Repeated H5Dwrite calls increase memory usage

Hi all,
I'm writing data-logging software storing in an HDF5 file, to be run for
months at a time. I'm intending to use a chunked dataset, and append a row
every time a measurement is made by using H5Dwrite with a hyperslab
selection on the filespace. However, I've noticed that the memory used by
the application increases with every subsequent H5Dwrite call.

I've simplified it down to a minimal example below. My understanding is
that since the dimensions are fixed at creation time there should be no
increase of memory during the loop. Any suggestions for why it should
continue to accumulate memory? Commenting out the line start[0]=i; results
in no memory increase. This example doesn't accumulate much memory but my
actual application runs out of memory and crashes after about a week.

Am I doing something stupid? Is this expected behaviour? I'm running HDF5
1.8.11 on Win7 32-bit.

Cheers,
Martijn

#include <hdf5.h>

···

const int NITEMS = 10000;
const int NREPS = 100000;
int main()
{
int i;
hid_t fp, sp, dset, memsp, props;
float *arr = ( float* )calloc( NITEMS, sizeof( float ));
hsize_t dims[] = { NREPS, NITEMS };
hsize_t start[] = { 0,0 };
hsize_t count[] = { 1,NITEMS };
/* invent data */
for ( i = 0; i < NITEMS; ++i ) arr[i] = i;
fp = H5Fcreate( "test.h5",H5F_ACC_TRUNC,H5P_DEFAULT,H5P_DEFAULT );
if ( fp <= 0 ) return 1;
/* create chunked dataset */
props = H5Pcreate( H5P_DATASET_CREATE );
H5Pset_chunk( props, 2, count );
sp = H5Screate_simple( 2,dims,NULL );
dset = H5Dcreate2(
fp,"test",H5T_NATIVE_FLOAT,sp,H5P_DEFAULT,props,H5P_DEFAULT );
if ( dset <= 0 ) return 1;
H5Pclose( props );
/* write row by row */
memsp = H5Screate_simple( 2,count,NULL );
for ( i = 0; i < NREPS; ++i )
{
start[0] = i;
H5Sselect_hyperslab( sp,H5S_SELECT_SET,start,NULL,count,NULL );
if ( H5Dwrite( dset,H5T_NATIVE_FLOAT,memsp,sp,H5P_DEFAULT,arr ) < 0 )
break;
}
H5Sclose( memsp );
H5Dclose( dset );
H5Fclose( fp );
}

Hi Martijn,

I'm not so sure that your problem is in HDF5. I ran your program on
both 32-bit Linux and 64-bit Windows 7 w/ VS 2010 (I don't have a
32-bit Win7 VM) and I'm not seeing a memory leak (via Valgrind on
Linux and _CrtDumpMemoryLeaks() on Windows).
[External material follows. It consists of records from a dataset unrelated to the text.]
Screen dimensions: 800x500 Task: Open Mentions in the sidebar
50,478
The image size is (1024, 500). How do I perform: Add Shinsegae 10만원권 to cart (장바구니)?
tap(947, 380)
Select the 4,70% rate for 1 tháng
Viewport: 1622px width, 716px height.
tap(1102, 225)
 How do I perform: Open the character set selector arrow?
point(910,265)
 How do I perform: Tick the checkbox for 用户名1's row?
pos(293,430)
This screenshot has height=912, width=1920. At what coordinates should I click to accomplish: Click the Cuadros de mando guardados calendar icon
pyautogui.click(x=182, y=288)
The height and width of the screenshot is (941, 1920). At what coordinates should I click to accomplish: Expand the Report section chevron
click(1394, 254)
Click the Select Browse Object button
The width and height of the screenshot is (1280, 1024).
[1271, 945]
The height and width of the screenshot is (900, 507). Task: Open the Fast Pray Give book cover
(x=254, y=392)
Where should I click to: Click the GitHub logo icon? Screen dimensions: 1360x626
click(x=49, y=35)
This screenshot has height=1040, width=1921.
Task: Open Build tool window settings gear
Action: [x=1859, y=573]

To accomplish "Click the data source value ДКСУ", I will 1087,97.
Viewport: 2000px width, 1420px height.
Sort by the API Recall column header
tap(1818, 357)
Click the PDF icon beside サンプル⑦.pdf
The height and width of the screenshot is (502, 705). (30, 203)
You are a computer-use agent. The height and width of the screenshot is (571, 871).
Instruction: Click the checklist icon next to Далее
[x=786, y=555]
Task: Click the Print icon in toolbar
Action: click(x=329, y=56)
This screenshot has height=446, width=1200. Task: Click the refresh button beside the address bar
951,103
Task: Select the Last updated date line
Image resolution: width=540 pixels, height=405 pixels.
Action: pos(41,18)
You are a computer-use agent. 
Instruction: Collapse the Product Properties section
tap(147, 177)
In all cases, I used
HDF5 1.8.11.

As for memory usage in your example program, I see a quick heap growth
up to around 16 MB and then it levels off and never grows again, no
matter how much data I write. This is the expected behavior of the
HDF5 library which has internal metadata and chunk caches as well as
free lists. These are all pretty conservative and shouldn't cause
your system to run out of memory.

If you have any other information that implicates the HDF5 library,
I'd be happy to take a look at it but I'm pretty sure that the
resource leak you see is not coming from us.

Thanks for the bug report,

Dana

···

On Sat, Jul 20, 2013 at 1:22 AM, Martijn Jasperse <m.jasperse@gmail.com> wrote:

Hi all,
I'm writing data-logging software storing in an HDF5 file, to be run for months at a time. I'm intending to use a chunked dataset, and append a row every time a measurement is made by using H5Dwrite with a hyperslab selection on the filespace. However, I've noticed that the memory used by the application increases with every subsequent H5Dwrite call.

I've simplified it down to a minimal example below. My understanding is that since the dimensions are fixed at creation time there should be no increase of memory during the loop. Any suggestions for why it should continue to accumulate memory? Commenting out the line start[0]=i; results in no memory increase. This example doesn't accumulate much memory but my actual application runs out of memory and crashes after about a week.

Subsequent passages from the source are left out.